Il che potrebbe ancora una volta rallentarne la crescita. E tutto questo, purtroppo, a dispetto del pur immenso patrimonio di ricchezze naturali, storico-culturali ed archeologiche che fanno dell'Italia meridionale un incomparabile scrigno di bellezze naturali e archeologiche. Basta pensare a quel Mediterraneo fonte inestimabili di risorse alle quali la Zes ed il Sud possono attingere se davvero – avendone tutti i numeri - vogliono fare da guida allo sviluppo delle Nazioni dell'Africa Settentrionale e del Medioriente Mediterraneo, come da obiettivo del Piano Mattei, che per l'Africa rappresenta un progetto strategico di cooperazione allo sviluppo e investimento dell'Italia fondato su un approccio globale e non predatorio.

Per riuscire nell'intento, però, l'Italia del tacco - grazie alla “Zona Economica speciale unica” che copre tutte le regioni del Mezzogiorno per incentivare gli investimenti e lo sviluppo economico attraverso benefici fiscali, finanziari e semplificazioni amministrative, dovrà - dal punto di vista delle scelte programmatiche che la riguardano direttamente – decidere in prima persona a quali progetti partecipare e a quali no, senza che nessuno possa imporre rigidi automatismi sulla base di diktat più ideologici che economici come fatto finora. Tanto più che, nel frattempo, abbiamo avuto il tempo di renderci conto di quanti e quali guasti hanno prodotto l'ideologia del green deal, la “rivoluzione” climatica, le energie rinnovabili, le pale eoliche e le auto elettriche. Con la Von der Leyen che alla fine si è resa conto che è giusto cancellare lo stop alle auto a benzina dal 2035, e dire “si” (anche per l'incessante pressing della Germania per salvare le proprie aziende) ai carburanti hi-tech.

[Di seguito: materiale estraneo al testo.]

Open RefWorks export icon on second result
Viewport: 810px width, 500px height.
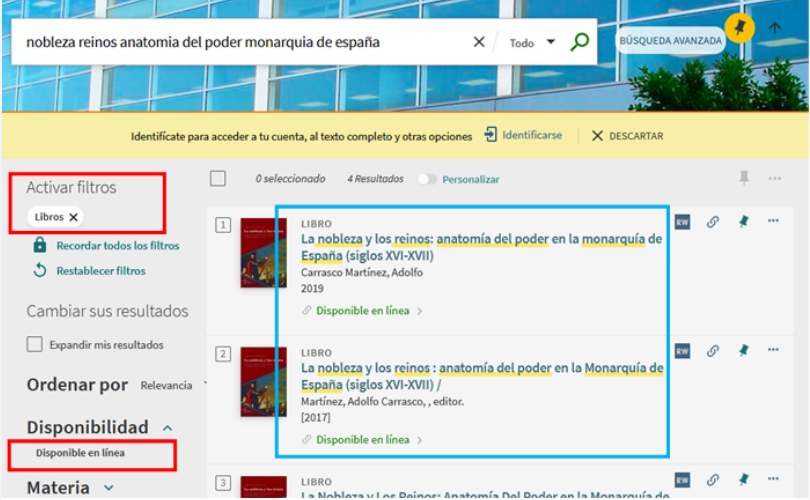click(683, 351)
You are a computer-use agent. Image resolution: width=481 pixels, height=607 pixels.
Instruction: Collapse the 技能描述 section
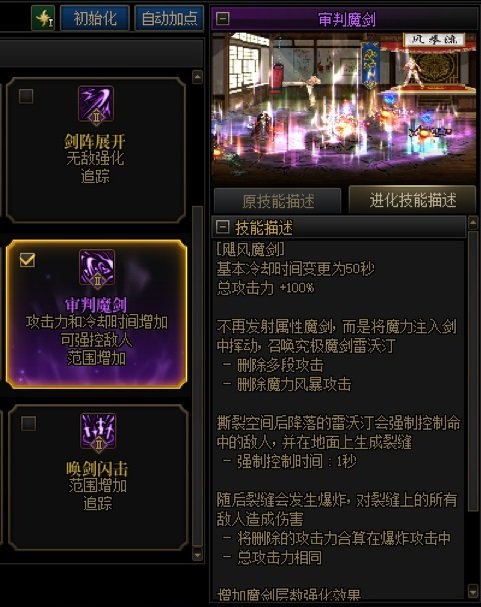point(223,227)
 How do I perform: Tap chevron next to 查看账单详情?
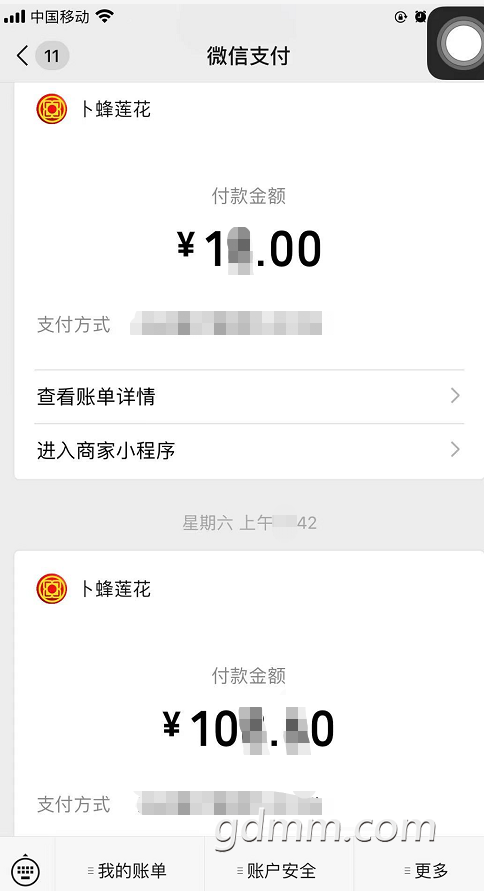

E dire che le decine di miliardi di euro che abbiamo sacrificato all'altare dell'ideologia ecologica avremmo potuto investirle per lo sviluppo e la crescita dei singoli Paesi e dell’Europa. È arrivato, quindi, l'ora d'invertire la rotta rispetto a quel passato in cui le Regioni meridionali si sono limitate alla parcellizzazione degli interventi, anziché definire fra loro progetti strategici ed integrati. Facendosi, guidare più dalla “ratio” del clientelismo che non da quella della programmazione strategica ed unitaria. Il che ha fatto crescere i consensi, ma non ha offerto – ne avrebbe mai potuto farlo – al Sud alcuna opportunità di crescita effettiva e duratura.

Personalmente, sono convinto che un Mezzogiorno specializzato nell’attività turistica, valorizzando il proprio patrimonio archeo-museale e l’offerta; capace di sostenere le preesistenze industriali e farne nascere di nuove, con il credito d'imposta della Zes Unica Sud; il sostegno a ricerca e innovazione; con la collaborazione e l’azione congiunta di università ed imprese; l'interazione virtuosa fra: agricoltura, turismo, territorio, artigianato, cultura, giacimenti archeologici, intermodalità e porti non avrebbe alcun problema e comincerebbe a intravvedere quel futuro che, oggi come oggi si fa fatica a scorgere. Non sarà né facile né veloce e neanche gratis.

Perché, prima, bisognerà stabilire le cose da fare e le opere da realizzare a cominciare dalle infrastrutture necessare e i servizi: sanità, trasporti, Ponte sullo Stretto, (i cui cantieri dovebbero aprire entro fine anno), lavoro e sicurezza. E prima si farà, meglio sarà, per figli e nipoti. Anche perché non si può neppure sperare nella nascita e localizzazione da queste parti d’insediamenti industriali con organici dai grandi numeri. Tecnologia e innovazione, purtroppo, hanno ridotto, e non di poco, lo spazio per i lavoratori.